さて、引き上げである。席をたって会場出口に向かう。
ちょっと待て。こんなに人が多かったっけ?考えて見れば、ひな壇は5段から6段あった。
広場はバスケットコートがスッポリ入って余るくらいの大きさだ。その3方を囲むほどなので、80m近くあるだろうか。1人あたり80cmとすると、5百人はいたのかもしれない。
それが一斉に出口を目指して動き出したのだ。
さて、私は人の顔を覚えるのが得意ではない。
中学校のときは、なんども友達を別の人と間違えて声を掛けたことがある。そのたび怪訝な顔をされたのだが。。
タクシーの運転手は、今日会ったばかりである。しかも、後ろから主に見ていた。さらに相手は外人である。
顔が。。思い出せない。
やばくな~い?スゲくな~い?
聞いて!
バリ島は観光地だとはいえ、インドネシア。しかも、タナロットは山道を越えた岬にあるので、電気もまばらである。まわりには人家もない。

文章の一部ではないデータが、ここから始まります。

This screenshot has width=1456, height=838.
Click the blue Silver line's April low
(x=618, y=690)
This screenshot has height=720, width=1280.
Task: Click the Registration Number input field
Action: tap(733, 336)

そして、果たして自分がどこで待ち合わせをしたのか、わからないのである。
はい、しかも、向こうだって顔を覚えているかどうかわからな~い。
はい、しかも、別れたのはすでに3時間も前である。
ハイ、ダメ~
いやいや。。でも、やはり。。いやいや。。
かなり、不安に駆られながら、明かりがついた場所から、次の明かりの場所へ歩く。
違う。
ここも違う。
さらに、次の明かりの場所へと歩く。
そうやって、いくつかの明かりを過ぎたとき。
いた!いたよ!
お互いの目があって、同時に気づいた。
そうだ、彼だ。
当たり前のように近づいて声を掛ける。
た、助かった~
そして、ふたたび、暗い山みちを下り、ヌサドゥアにあるホテルへ戻ったのである。
心づけを多めに払って、ホテルから帰るタクシーの後ろをしばらく見送った。
人は自分の能力を普通に生活しているときには意外に気づかない。
人の気配とか視線を感じながら実は生活しているのだけれど、あたりまえのようになってしまっているものなのだろう。
そうも思ったのだが、なんだかバリは違うのだ。
信仰深い土地というのは、そこかしこに感じる。
自然に対する畏れや敬いというのは、朝海岸に出ればわかる。
夜も明けて間もない朝、海岸沿いを散歩していたら、村の人たちが、集まってお祈りしているのを見かけた。
バリはそういう土地なのだ。祭礼の儀式もそこここで見られる。
それを空気で感じる。肌感覚がどこか違うのである。
自分は夜になるといつも、バリ島を覆うように羽を休めるガルーダを感じて眠りについた。
なぜなのかはわからない。
自分の中で何かが開く土地というのはあるらしい。そんなふうに思いたい。とてもシンプルに。
今日、誕生日を迎える友人に。。敬愛をこめて。